* **MATERIAL SUPPLIED**
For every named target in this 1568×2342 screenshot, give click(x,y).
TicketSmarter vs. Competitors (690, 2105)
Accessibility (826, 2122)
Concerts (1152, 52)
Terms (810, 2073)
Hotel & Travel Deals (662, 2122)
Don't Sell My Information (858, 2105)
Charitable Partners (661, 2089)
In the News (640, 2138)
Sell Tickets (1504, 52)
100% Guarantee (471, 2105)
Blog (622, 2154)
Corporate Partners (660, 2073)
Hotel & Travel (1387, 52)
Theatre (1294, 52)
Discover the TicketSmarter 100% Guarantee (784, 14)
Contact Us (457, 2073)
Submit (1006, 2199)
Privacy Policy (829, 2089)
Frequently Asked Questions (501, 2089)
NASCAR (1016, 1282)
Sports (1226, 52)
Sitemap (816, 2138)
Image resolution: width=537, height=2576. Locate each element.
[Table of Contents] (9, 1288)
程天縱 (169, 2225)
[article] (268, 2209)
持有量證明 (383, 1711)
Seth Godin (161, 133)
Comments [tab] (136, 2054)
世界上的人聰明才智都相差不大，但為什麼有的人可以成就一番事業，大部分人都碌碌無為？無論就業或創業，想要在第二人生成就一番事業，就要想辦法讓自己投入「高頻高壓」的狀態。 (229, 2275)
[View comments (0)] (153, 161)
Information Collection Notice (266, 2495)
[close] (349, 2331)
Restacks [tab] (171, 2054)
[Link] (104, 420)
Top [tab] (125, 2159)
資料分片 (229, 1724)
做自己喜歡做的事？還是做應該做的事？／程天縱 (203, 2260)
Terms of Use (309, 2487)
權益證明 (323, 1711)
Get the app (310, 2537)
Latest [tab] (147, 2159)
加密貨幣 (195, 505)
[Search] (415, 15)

* **PROBLEM REQUIREMENTS**
From the beginning of the listing above down to the line with "100% Guarantee (471, 2105)", every line should be restated exactly.

* **OUTPUT**
For every named target in this 1568×2342 screenshot, give click(x,y).
TicketSmarter vs. Competitors (690, 2105)
Accessibility (826, 2122)
Concerts (1152, 52)
Terms (810, 2073)
Hotel & Travel Deals (662, 2122)
Don't Sell My Information (858, 2105)
Charitable Partners (661, 2089)
In the News (640, 2138)
Sell Tickets (1504, 52)
100% Guarantee (471, 2105)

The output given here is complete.